Прутцков Г. В. Введение в мировую журналистику. Антология в двух томах. Т м.: Омега-Л, 2003. 416 с

Вид материалаДокументы
Подобный материал:
1   2   3   4   5   6   7   8   9   10   ...   37


(160) Даже слишком многое, я считаю, нас побуждает к войне против персов, а сейчас для этого самое время. Позор упускать удобный случай и потом о нем с горечью вспоминать. А ведь лучших условий для войны с царем, чем теперешние, и пожелать нельзя. (161) Египет и Кипр против него восстали; Финикия и Сирия разорены войной; Тир, который для царя столь важен, захвачен его врагами; большая часть городов Киликии уже в руках наших союзников, остальные же будет легко покорить; а Ликия персам вообще неподвластна. (162) Наместник Карий Гекатомн, по сути, давно отложился от персов и открыто станет на нашу сторону, как только мы этого захотим. Побережье Малой Азии от Книда до Синопы населяют наши соплеменники, эллины, а их не нужно настраивать против персов, они сами горят желанием воевать. Имея в запасе стольких союзников, окруживших Азию со всех сторон, нужно ли гадать об исходе войны? Если даже воюя с каждым в отдельности, персы не могут его одолеть, нетрудно представить, что с ними будет, когда мы пойдем на них все вместе. (163) Сейчас положение дел таково: если варвары укрепят приморские города, усилив размещенные там войска, не исключено, что соседние острова, такие как Родос, Самос и Хиос, перейдут на сторону персов; но если мы первые их захватим, то наверняка лидийцы, фригийцы и жители более отдаленных областей не выдержат нападения с моря. (164) Значит, надо спешить, не терять времени даром, чтобы избежать ошибки наших предков: они дали варварам опередить себя и, потеряв из-за этого многих союзников, были вынуждены сражаться против превосходящих сил врага, хотя могли первыми высадиться в Азии и объединенными силами всей Эллады покорять местные племена одно за другим. (165) Опыт учит, что в случае войны с разноплеменным противником следует не ждать, пока он соберет свои силы, а нападать, пока они разбросаны по разным местам. Наши предки допустили явный промах, но исправили его в тяжелых боях; а мы, если будем действовать умнее, подобной оплошности не повторим и постараемся внезапным ударом занять Лидию и Ионию, (166) зная, что жители этих областей давно тяготятся господством персов и лишь потому терпят их власть, что поодиночке не справятся с царским войском. И если мы туда переправим большие силы – а это нетрудно, стоит лишь захотеть, – то без риска станем владыками Азии. Куда лучше отвоевывать у царя его державу, чем оспаривать друг у друга первенство в Элладе.

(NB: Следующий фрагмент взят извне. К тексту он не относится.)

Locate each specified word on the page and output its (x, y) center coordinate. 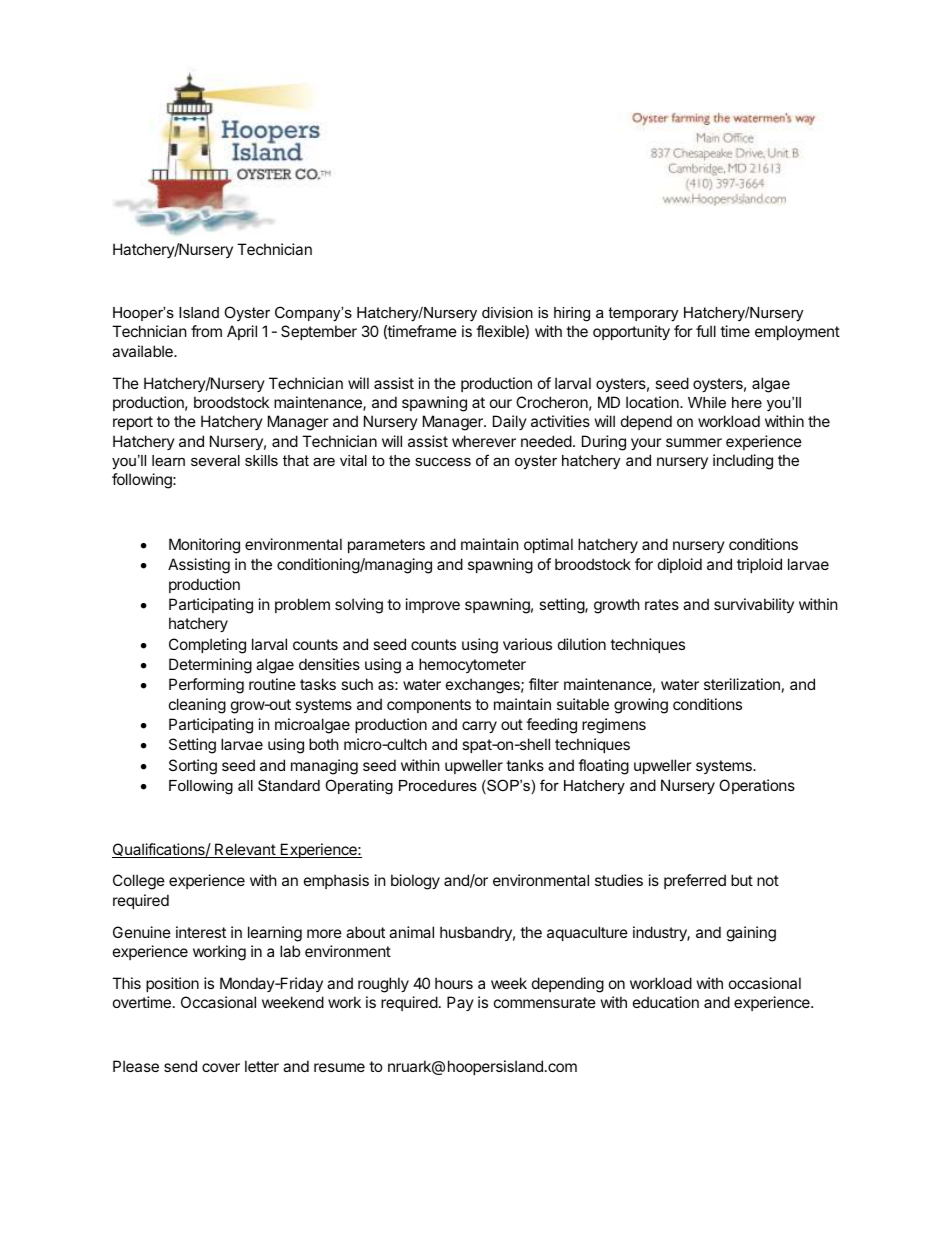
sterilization (742, 684)
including (743, 462)
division (507, 312)
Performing (206, 686)
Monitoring (204, 546)
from (206, 331)
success (443, 461)
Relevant (245, 850)
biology (415, 882)
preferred (695, 881)
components (429, 706)
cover (221, 1067)
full (706, 331)
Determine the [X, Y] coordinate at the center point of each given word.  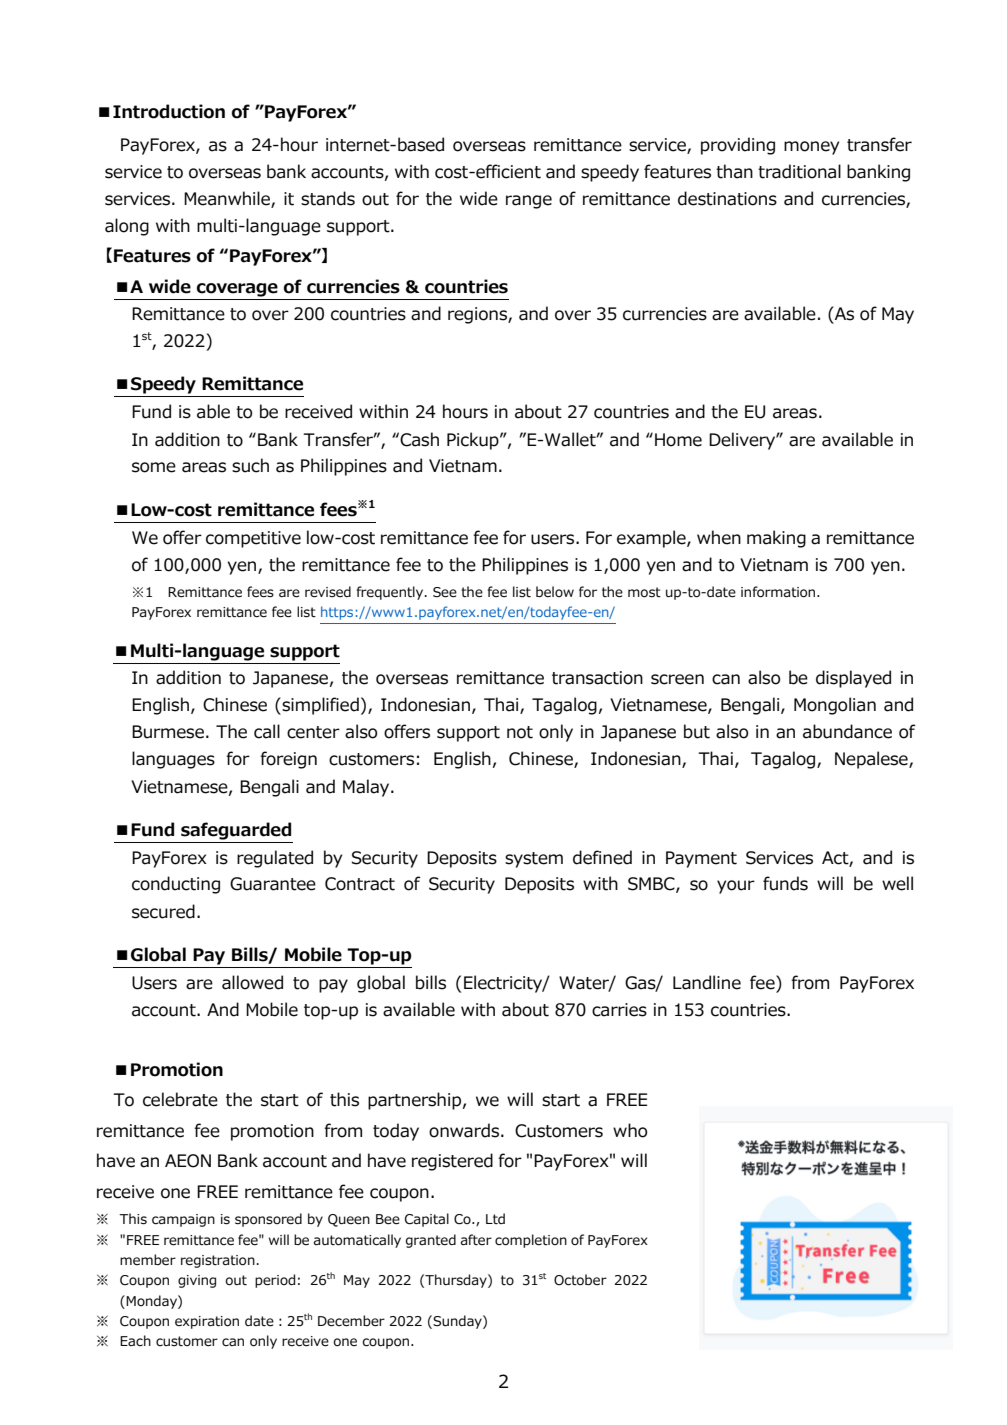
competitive [253, 539]
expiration [207, 1322]
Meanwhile [228, 199]
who [630, 1130]
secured [163, 911]
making [776, 539]
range [529, 202]
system [534, 860]
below [555, 591]
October [580, 1280]
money [811, 148]
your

(167) Хорошо бы начать этот поход еще при нынешнем поколении, чтобы оно, перенесшее столько бед, смогло наконец насладиться счастьем. Слишком много ему пришлось выстрадать: хотя жизнь вообще неотделима от горя, к естественным страданиям, неизбежным от природы, мы сами прибавили войны и смуты, (168) из-за которых одни беззаконно гибнут, другие скитаются с семьей по чужбине, многие ради заработка уходят в наемники и, сражаясь с друзьями, умирают за врагов. Никого это не трогает; люди плачут над вымыслами поэтов, а на подлинные страдания, порожденные войной, взирают спокойно и равнодушно. (169) Впрочем, смешно с моей стороны сокрушаться об отдельных людях, между тем как Италия опустошена, Сицилия в рабстве, ионийские города отданы персам, а судьба остальной Эллады на волоске.


(170) Как могут власти наших городов гордиться собой, когда они бездействуют, видя все это? Будь они достойны своего положения, им следовало давно отложить все дела и настойчиво предлагать войну против персов. Они могли бы хоть что-нибудь сделать, (171) а если бы даже и не достигли успеха, то по крайней мере оставили бы в назидание потомкам свои вдохновенные речи. А сейчас они заняты пустяками и оставили это важнейшее дело нам, далеким от государственных дел. (172) Но чем мелочнее заботы, в которых они погрязли, тем усерднее мы должны искать путей к единству Эллады. Сейчас наши мирные договоры бессмысленны: мы не прекращаем, а лишь откладываем войны, выжидая случая нанести друг другу смертельный удар. (173) Пора покончить с этим коварством и сделать так, чтобы мы могли жить спокойно и с доверием относиться друг к другу. А как это сделать, объяснить очень просто: не будет у нас прочного мира, пока варварам мы не объявим войну; не будет между нами согласия до тех пор, пока мы не найдем себе общего врага и общий источник обогащения. (174) А когда это осуществится и исчезнет у нас бедность, которая разрушает дружбу, родных делает врагами, вовлекает людей в мятежи и войны, тогда воцарится всеобщее согласие и мы станем по-настоящему доброжелательны друг к другу. Значит, надо как можно скорее перенести войну из Европы в Азию и извлечь из наших распрей хотя бы ту пользу, что опыт, накопленный в междоусобной войне, мы сможем применить в походе на персов.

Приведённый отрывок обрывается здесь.